武道の研究をするために、仲間と資金とデータが自然と集まる「しっかり売上の立つビジネス、市場はないか」マーケット思考で考えてみました。
(この時、はじめてマーケット思考で考えました)

すぐには答えは出なかったのですが、半年ぐらい頭の片隅に入れながら生活をしていたら、ふとした拍子に「武道の技を使った美術工芸品」のアイデアが思いつきました。

海外では「お茶・盆栽・瞑想」など東洋文化・日本文化の魅了が広がってきていて、最近では文化起業家(カルチャープレナー)という言葉も出てきて、文化を軸に事業を展開する起業家が増えてきているそうです。

③のIoTデバイスを使った武道のトレーニングができる事業から
④武道と伝統工芸を組み合わせた美術工芸品の制作(how: 美術工芸品の販売)
と大きなピボットをすることになりました。

武道の技術を美術工芸品にすることで、何百年先にも有形のものとして残り続けますし、美術工芸品を製作する時に武道家の方ともご縁ができますし、売上や武道家の繋がりで研究につなげることができます。
(武道の成果物を美術工芸品したものを「武工芸」と名付けてます)

美術工芸品の市場も一般的にはかなりニッチな領域ですが、今までの事業は投資家や経営者の方に話をしても「?」が何個も飛んでいるような状態だったのですが、ワクワクを伝えられ・かつニーズがありそうだと感じてもらえる事業になりました。

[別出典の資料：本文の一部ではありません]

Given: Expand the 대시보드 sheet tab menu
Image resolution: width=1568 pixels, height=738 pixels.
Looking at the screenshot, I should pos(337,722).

この事業は、はじまったばかりで本格的な市場調査や試作品の制作に取り組んでいるところです。


how に”こだわってしまう”場合の対処法

ちょっと、自分の事業(想い)の紹介になってしまいましたが、僕自身が武道の魅力を伝えるには「武道を教えるしかない」と思っていたところから

  • いろいろある武道の魅力の中で自分が本当に伝えたいのは何で、誰に伝えたいのか(why meのブラッシュアップ)

  • どうやって伝えるのがよいのか(数ある中からhowを選ぶ)

というのを how に“こだわらず”に考えた結果、良い方向に進んでいる実感を持つことできました。

“how”にこだわらなくなったことで、自分が事業をやるべき理由の“why me”のこだわりは捨てることなくビジネスとして成立しそうだというのが、僕の中では目から鱗でした。

僕のように市場などを全く考えずに起業を目指している方は少ないかもしれませんが、提供するサービス(how)に“こだわり”をもっているため、行き詰まってしまっている人もいる気がしています。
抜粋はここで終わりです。